A word-for-word copy of the listing is needed. Retype it in full.

Top of Task input

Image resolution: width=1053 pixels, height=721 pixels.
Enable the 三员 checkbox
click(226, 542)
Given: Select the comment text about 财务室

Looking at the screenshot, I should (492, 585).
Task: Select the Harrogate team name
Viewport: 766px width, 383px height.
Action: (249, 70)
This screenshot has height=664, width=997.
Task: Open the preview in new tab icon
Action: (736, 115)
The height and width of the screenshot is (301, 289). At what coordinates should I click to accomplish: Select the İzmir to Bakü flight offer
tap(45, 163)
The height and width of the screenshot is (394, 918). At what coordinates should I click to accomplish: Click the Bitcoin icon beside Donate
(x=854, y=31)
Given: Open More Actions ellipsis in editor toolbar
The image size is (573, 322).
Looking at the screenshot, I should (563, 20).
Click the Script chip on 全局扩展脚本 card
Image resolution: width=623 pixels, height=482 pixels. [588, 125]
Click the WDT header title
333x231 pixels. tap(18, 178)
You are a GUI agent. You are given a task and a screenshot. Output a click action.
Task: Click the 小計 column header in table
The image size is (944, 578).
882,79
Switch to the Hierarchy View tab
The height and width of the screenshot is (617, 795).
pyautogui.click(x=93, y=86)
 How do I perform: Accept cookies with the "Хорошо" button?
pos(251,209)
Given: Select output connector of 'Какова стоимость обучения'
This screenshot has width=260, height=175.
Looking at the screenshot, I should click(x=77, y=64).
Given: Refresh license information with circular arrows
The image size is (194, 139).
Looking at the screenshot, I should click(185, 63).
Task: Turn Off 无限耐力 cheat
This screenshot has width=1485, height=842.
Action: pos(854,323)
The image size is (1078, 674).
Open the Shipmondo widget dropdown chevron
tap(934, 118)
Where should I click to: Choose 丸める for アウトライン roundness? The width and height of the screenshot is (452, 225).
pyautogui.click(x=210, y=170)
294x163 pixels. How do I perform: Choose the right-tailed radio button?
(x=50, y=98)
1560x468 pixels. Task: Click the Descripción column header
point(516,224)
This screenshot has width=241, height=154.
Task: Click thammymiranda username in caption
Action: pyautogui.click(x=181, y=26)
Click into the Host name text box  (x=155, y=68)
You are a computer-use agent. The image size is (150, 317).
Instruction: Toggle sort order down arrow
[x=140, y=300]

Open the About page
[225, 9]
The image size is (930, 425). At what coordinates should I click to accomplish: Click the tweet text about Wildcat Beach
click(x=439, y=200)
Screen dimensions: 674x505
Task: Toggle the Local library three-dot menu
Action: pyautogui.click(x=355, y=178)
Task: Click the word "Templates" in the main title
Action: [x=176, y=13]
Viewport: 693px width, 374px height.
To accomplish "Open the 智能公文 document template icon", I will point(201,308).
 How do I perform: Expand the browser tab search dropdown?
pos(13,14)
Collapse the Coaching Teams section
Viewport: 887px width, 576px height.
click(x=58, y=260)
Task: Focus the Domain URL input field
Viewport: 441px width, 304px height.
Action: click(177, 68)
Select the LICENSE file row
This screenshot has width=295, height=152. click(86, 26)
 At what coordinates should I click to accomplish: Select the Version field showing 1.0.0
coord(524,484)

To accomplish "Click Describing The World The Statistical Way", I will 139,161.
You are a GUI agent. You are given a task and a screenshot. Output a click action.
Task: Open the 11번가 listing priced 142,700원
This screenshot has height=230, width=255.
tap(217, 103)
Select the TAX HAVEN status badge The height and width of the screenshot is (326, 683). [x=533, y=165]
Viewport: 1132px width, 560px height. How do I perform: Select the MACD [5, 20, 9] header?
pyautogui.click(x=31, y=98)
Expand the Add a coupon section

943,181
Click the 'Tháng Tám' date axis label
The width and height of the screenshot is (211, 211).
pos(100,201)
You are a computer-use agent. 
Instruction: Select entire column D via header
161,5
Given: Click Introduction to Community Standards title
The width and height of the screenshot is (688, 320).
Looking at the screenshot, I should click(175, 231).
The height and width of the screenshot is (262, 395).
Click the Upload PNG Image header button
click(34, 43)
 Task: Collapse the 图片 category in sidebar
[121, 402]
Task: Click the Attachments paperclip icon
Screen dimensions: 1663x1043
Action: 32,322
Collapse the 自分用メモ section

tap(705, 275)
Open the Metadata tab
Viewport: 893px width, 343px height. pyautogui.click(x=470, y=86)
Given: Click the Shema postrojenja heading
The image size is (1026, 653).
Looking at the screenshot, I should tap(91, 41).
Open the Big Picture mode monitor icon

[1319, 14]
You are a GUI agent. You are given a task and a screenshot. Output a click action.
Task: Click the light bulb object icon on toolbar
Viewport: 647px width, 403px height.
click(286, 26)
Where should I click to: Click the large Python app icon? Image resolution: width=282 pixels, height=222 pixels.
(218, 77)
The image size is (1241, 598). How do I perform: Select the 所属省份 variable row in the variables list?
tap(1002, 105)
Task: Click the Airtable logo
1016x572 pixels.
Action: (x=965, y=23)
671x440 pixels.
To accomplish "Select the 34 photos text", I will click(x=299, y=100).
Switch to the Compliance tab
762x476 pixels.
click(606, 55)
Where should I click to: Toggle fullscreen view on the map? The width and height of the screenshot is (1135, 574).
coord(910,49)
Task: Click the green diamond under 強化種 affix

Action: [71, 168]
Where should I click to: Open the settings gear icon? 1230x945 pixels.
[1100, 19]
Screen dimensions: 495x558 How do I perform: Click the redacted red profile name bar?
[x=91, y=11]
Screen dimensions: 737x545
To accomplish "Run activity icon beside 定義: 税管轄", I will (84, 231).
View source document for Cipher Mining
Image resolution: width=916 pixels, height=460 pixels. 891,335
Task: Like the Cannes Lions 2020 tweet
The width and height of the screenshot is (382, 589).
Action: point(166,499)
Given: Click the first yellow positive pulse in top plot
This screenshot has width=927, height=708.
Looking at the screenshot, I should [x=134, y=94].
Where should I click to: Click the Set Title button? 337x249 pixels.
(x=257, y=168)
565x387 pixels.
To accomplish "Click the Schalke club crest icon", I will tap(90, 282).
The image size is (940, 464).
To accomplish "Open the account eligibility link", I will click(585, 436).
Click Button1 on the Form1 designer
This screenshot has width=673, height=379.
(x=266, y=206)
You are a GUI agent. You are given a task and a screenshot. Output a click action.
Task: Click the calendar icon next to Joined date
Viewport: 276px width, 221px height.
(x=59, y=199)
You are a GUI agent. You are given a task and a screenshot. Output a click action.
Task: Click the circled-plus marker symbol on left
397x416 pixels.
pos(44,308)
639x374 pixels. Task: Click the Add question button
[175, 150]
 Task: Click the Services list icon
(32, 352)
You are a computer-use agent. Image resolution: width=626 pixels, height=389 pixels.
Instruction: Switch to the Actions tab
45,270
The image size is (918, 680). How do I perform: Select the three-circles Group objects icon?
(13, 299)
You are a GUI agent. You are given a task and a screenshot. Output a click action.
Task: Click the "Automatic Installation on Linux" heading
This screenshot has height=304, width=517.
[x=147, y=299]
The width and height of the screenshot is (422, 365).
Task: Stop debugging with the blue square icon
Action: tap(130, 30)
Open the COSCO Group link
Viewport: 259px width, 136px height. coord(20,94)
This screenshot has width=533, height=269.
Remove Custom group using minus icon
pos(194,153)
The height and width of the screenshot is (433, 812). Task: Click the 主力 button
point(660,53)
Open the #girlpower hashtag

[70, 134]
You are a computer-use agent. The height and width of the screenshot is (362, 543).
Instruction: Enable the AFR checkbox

Bottom of Task input

Reply:
Image resolution: width=1053 pixels, height=721 pixels.
Enable the 三员 checkbox
click(226, 542)
Given: Select the comment text about 财务室

Looking at the screenshot, I should (492, 585).
Task: Select the Harrogate team name
Viewport: 766px width, 383px height.
Action: (249, 70)
This screenshot has height=664, width=997.
Task: Open the preview in new tab icon
Action: (736, 115)
The height and width of the screenshot is (301, 289). At what coordinates should I click to accomplish: Select the İzmir to Bakü flight offer
tap(45, 163)
The height and width of the screenshot is (394, 918). At what coordinates should I click to accomplish: Click the Bitcoin icon beside Donate
(x=854, y=31)
Given: Open More Actions ellipsis in editor toolbar
The image size is (573, 322).
Looking at the screenshot, I should (563, 20).
Click the Script chip on 全局扩展脚本 card
Image resolution: width=623 pixels, height=482 pixels. [588, 125]
Click the WDT header title
333x231 pixels. tap(18, 178)
You are a GUI agent. You are given a task and a screenshot. Output a click action.
Task: Click the 小計 column header in table
The image size is (944, 578).
882,79
Switch to the Hierarchy View tab
The height and width of the screenshot is (617, 795).
pyautogui.click(x=93, y=86)
 How do I perform: Accept cookies with the "Хорошо" button?
pos(251,209)
Given: Select output connector of 'Какова стоимость обучения'
This screenshot has width=260, height=175.
Looking at the screenshot, I should click(x=77, y=64).
Given: Refresh license information with circular arrows
The image size is (194, 139).
Looking at the screenshot, I should click(185, 63).
Task: Turn Off 无限耐力 cheat
This screenshot has width=1485, height=842.
Action: pos(854,323)
The image size is (1078, 674).
Open the Shipmondo widget dropdown chevron
tap(934, 118)
Where should I click to: Choose 丸める for アウトライン roundness? The width and height of the screenshot is (452, 225).
pyautogui.click(x=210, y=170)
294x163 pixels. How do I perform: Choose the right-tailed radio button?
(x=50, y=98)
1560x468 pixels. Task: Click the Descripción column header
point(516,224)
This screenshot has width=241, height=154.
Task: Click thammymiranda username in caption
Action: pyautogui.click(x=181, y=26)
Click into the Host name text box  (x=155, y=68)
You are a computer-use agent. The image size is (150, 317).
Instruction: Toggle sort order down arrow
[x=140, y=300]

Open the About page
[225, 9]
The image size is (930, 425). At what coordinates should I click to accomplish: Click the tweet text about Wildcat Beach
click(x=439, y=200)
Screen dimensions: 674x505
Task: Toggle the Local library three-dot menu
Action: pyautogui.click(x=355, y=178)
Task: Click the word "Templates" in the main title
Action: [x=176, y=13]
Viewport: 693px width, 374px height.
To accomplish "Open the 智能公文 document template icon", I will point(201,308).
 How do I perform: Expand the browser tab search dropdown?
pos(13,14)
Collapse the Coaching Teams section
Viewport: 887px width, 576px height.
click(x=58, y=260)
Task: Focus the Domain URL input field
Viewport: 441px width, 304px height.
Action: click(177, 68)
Select the LICENSE file row
This screenshot has width=295, height=152. click(86, 26)
 At what coordinates should I click to accomplish: Select the Version field showing 1.0.0
coord(524,484)

To accomplish "Click Describing The World The Statistical Way", I will 139,161.
You are a GUI agent. You are given a task and a screenshot. Output a click action.
Task: Open the 11번가 listing priced 142,700원
This screenshot has height=230, width=255.
tap(217, 103)
Select the TAX HAVEN status badge The height and width of the screenshot is (326, 683). [x=533, y=165]
Viewport: 1132px width, 560px height. How do I perform: Select the MACD [5, 20, 9] header?
pyautogui.click(x=31, y=98)
Expand the Add a coupon section

943,181
Click the 'Tháng Tám' date axis label
The width and height of the screenshot is (211, 211).
pos(100,201)
You are a computer-use agent. 
Instruction: Select entire column D via header
161,5
Given: Click Introduction to Community Standards title
The width and height of the screenshot is (688, 320).
Looking at the screenshot, I should click(175, 231).
The height and width of the screenshot is (262, 395).
Click the Upload PNG Image header button
click(34, 43)
 Task: Collapse the 图片 category in sidebar
[121, 402]
Task: Click the Attachments paperclip icon
Screen dimensions: 1663x1043
Action: 32,322
Collapse the 自分用メモ section

tap(705, 275)
Open the Metadata tab
Viewport: 893px width, 343px height. pyautogui.click(x=470, y=86)
Given: Click the Shema postrojenja heading
The image size is (1026, 653).
Looking at the screenshot, I should tap(91, 41).
Open the Big Picture mode monitor icon

[1319, 14]
You are a GUI agent. You are given a task and a screenshot. Output a click action.
Task: Click the light bulb object icon on toolbar
Viewport: 647px width, 403px height.
click(286, 26)
Where should I click to: Click the large Python app icon? Image resolution: width=282 pixels, height=222 pixels.
(218, 77)
The image size is (1241, 598). How do I perform: Select the 所属省份 variable row in the variables list?
tap(1002, 105)
Task: Click the Airtable logo
1016x572 pixels.
Action: (x=965, y=23)
671x440 pixels.
To accomplish "Select the 34 photos text", I will click(x=299, y=100).
Switch to the Compliance tab
762x476 pixels.
click(606, 55)
Where should I click to: Toggle fullscreen view on the map? The width and height of the screenshot is (1135, 574).
coord(910,49)
Task: Click the green diamond under 強化種 affix

Action: [71, 168]
Where should I click to: Open the settings gear icon? 1230x945 pixels.
[1100, 19]
Screen dimensions: 495x558 How do I perform: Click the redacted red profile name bar?
[x=91, y=11]
Screen dimensions: 737x545
To accomplish "Run activity icon beside 定義: 税管轄", I will (84, 231).
View source document for Cipher Mining
Image resolution: width=916 pixels, height=460 pixels. 891,335
Task: Like the Cannes Lions 2020 tweet
The width and height of the screenshot is (382, 589).
Action: point(166,499)
Given: Click the first yellow positive pulse in top plot
This screenshot has width=927, height=708.
Looking at the screenshot, I should [x=134, y=94].
Where should I click to: Click the Set Title button? 337x249 pixels.
(x=257, y=168)
565x387 pixels.
To accomplish "Click the Schalke club crest icon", I will tap(90, 282).
The image size is (940, 464).
To accomplish "Open the account eligibility link", I will click(585, 436).
Click Button1 on the Form1 designer
This screenshot has width=673, height=379.
(x=266, y=206)
You are a GUI agent. You are given a task and a screenshot. Output a click action.
Task: Click the calendar icon next to Joined date
Viewport: 276px width, 221px height.
(x=59, y=199)
You are a GUI agent. You are given a task and a screenshot. Output a click action.
Task: Click the circled-plus marker symbol on left
397x416 pixels.
pos(44,308)
639x374 pixels. Task: Click the Add question button
[175, 150]
 Task: Click the Services list icon
(32, 352)
You are a computer-use agent. Image resolution: width=626 pixels, height=389 pixels.
Instruction: Switch to the Actions tab
45,270
The image size is (918, 680). How do I perform: Select the three-circles Group objects icon?
(13, 299)
You are a GUI agent. You are given a task and a screenshot. Output a click action.
Task: Click the "Automatic Installation on Linux" heading
This screenshot has height=304, width=517.
[x=147, y=299]
The width and height of the screenshot is (422, 365).
Task: Stop debugging with the blue square icon
Action: tap(130, 30)
Open the COSCO Group link
Viewport: 259px width, 136px height. coord(20,94)
This screenshot has width=533, height=269.
Remove Custom group using minus icon
pos(194,153)
The height and width of the screenshot is (433, 812). Task: Click the 主力 button
point(660,53)
Open the #girlpower hashtag

[70, 134]
You are a computer-use agent. The height and width of the screenshot is (362, 543).
Instruction: Enable the AFR checkbox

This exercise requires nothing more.